This repository contains all the public domain stories that Arthur Conan Doyle wrote about the character Sherlock Holmes.
The text in the directories novels/ and stories/ is originally sourced from Project Gutenberg, which is not affiliated with this repository in any way. The text has been changed to make it more regular and easy for text tools to process uniformly.
The text in the novels/ and stories/ directory is for the use of anyone anywhere in the United States and most other parts of the world at no cost and with almost no restrictions whatsoever. You may copy it, give it away or re-use it under the terms of the Project Gutenberg License included with this eBook or online at www.gutenberg.org. If you are not located in the United States, you'll have to check the laws of the country where you are located.
The code in the root directory, which processes the text in the two folders, is copyright Brilliant Worldwide, all rights reserved, etc.
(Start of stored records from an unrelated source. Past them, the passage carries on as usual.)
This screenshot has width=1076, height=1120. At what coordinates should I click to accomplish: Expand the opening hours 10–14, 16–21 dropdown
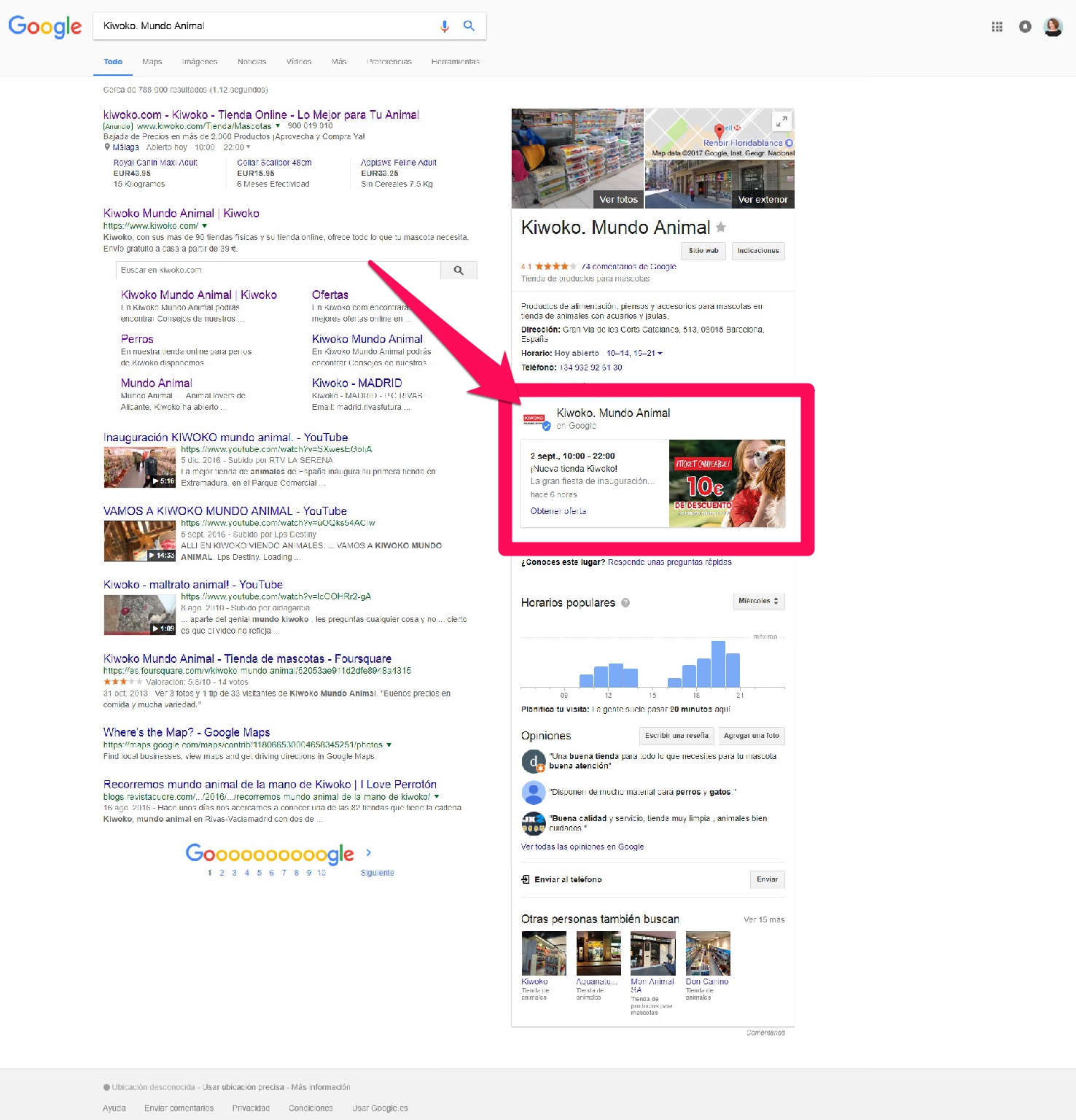pyautogui.click(x=660, y=354)
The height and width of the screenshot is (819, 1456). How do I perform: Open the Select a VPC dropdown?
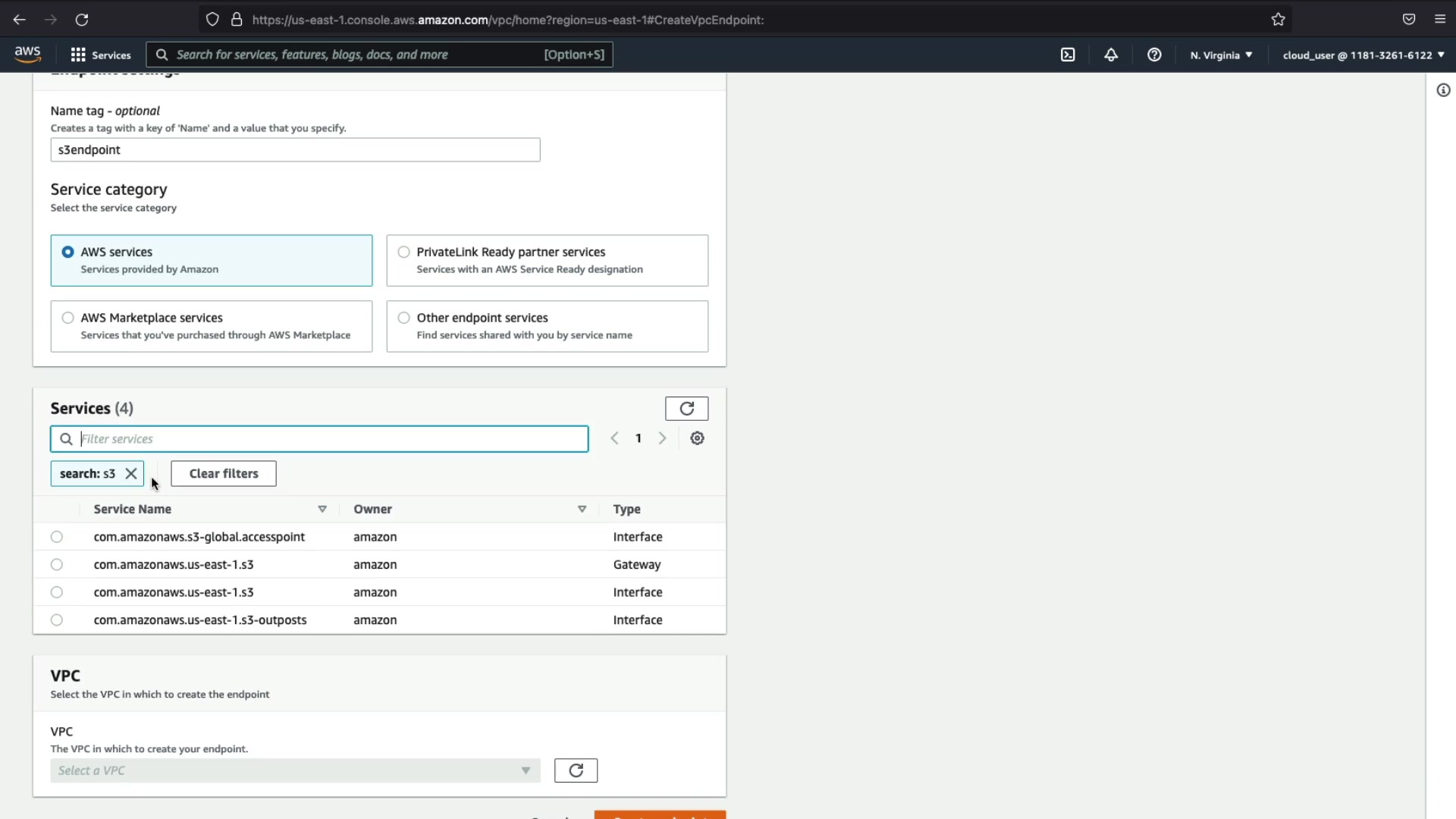click(x=295, y=770)
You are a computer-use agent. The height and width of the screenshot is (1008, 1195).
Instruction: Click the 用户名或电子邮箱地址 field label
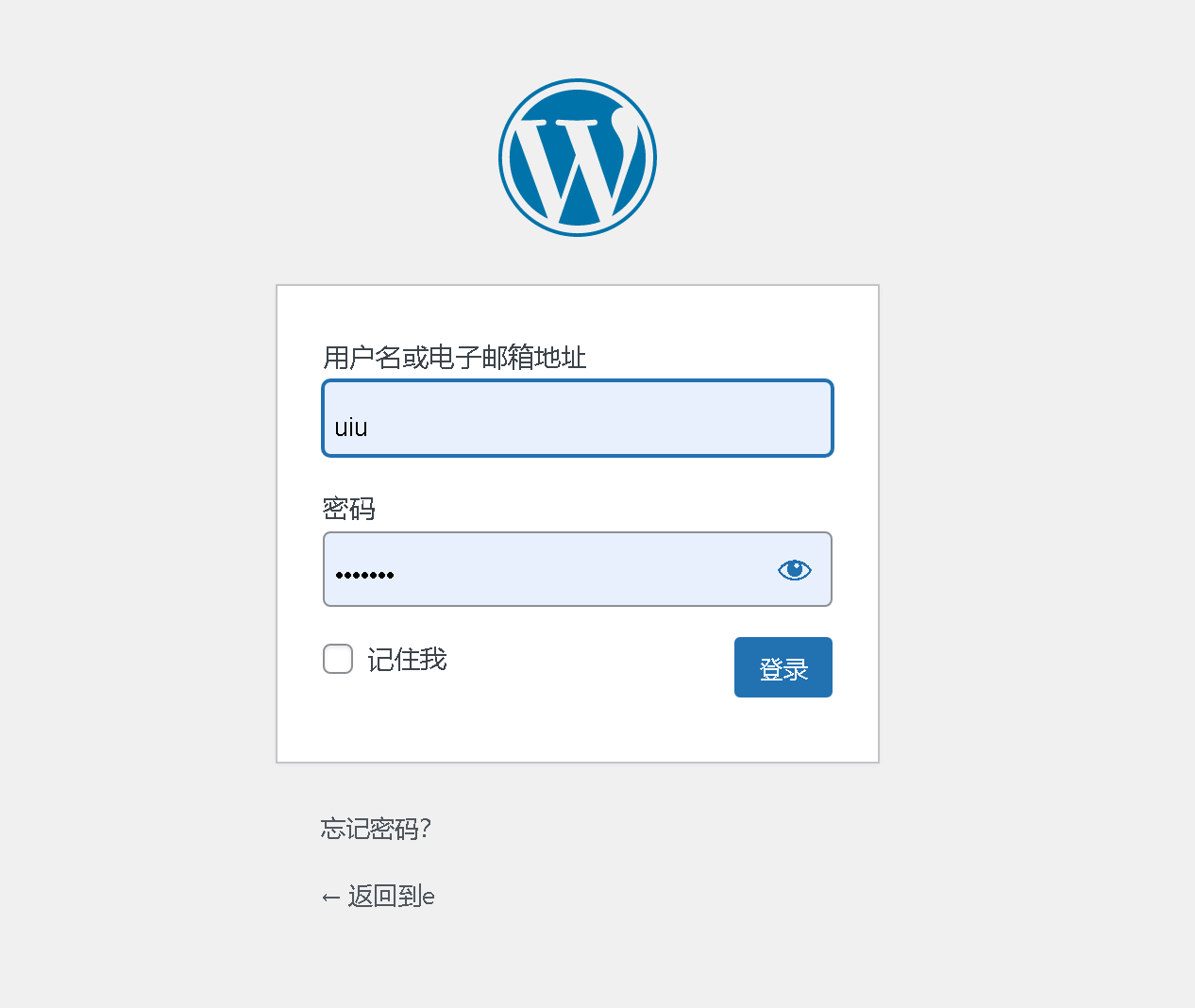tap(454, 359)
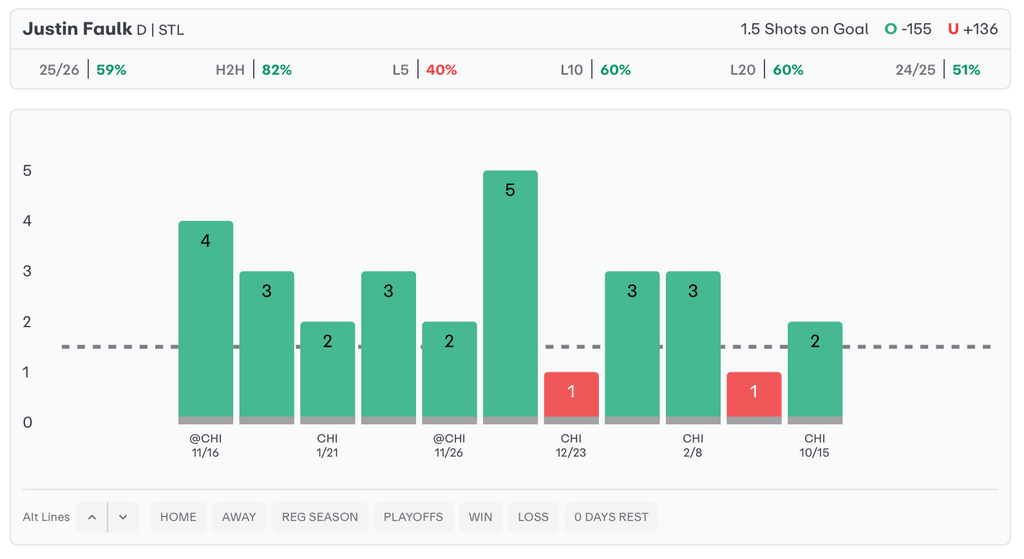Switch to the L20 60% split
Image resolution: width=1024 pixels, height=559 pixels.
(766, 70)
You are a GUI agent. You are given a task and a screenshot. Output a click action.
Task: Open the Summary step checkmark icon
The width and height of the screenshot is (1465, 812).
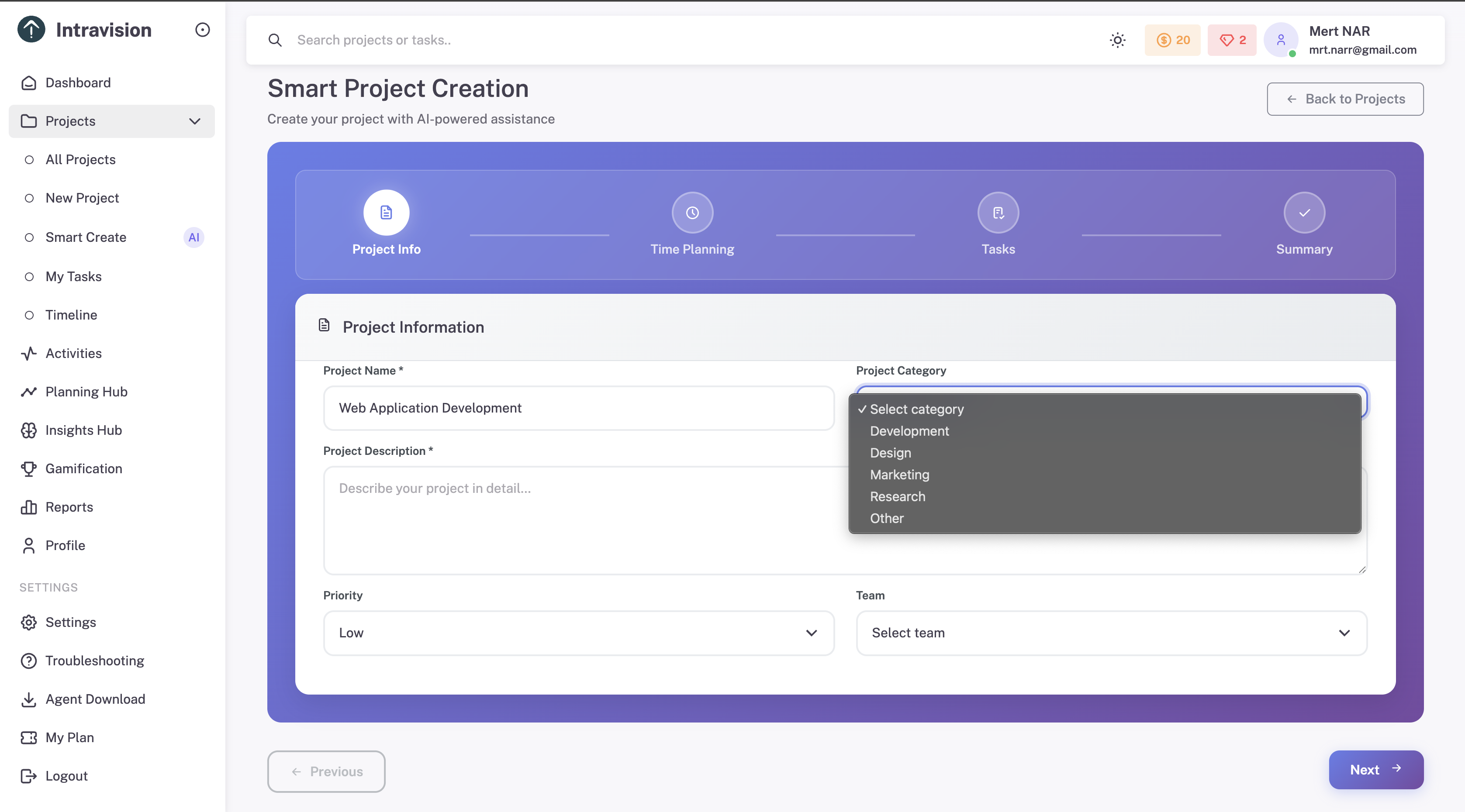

Merge the file fragments into one file, ./assets/sherlock.txt
python3 create-sherlock-txt.py
Build index as a single JSON file, ./assets/sherlock-index.json
python3 create-sherlock-index-json.py
Build a more efficient representation in two files: a regular json file ./assets/sherlock-encoded-index.json
and file of packed binary data ./assets/sherlock-encoded-index.data
.
python3 create-sherlock-encoded-index.py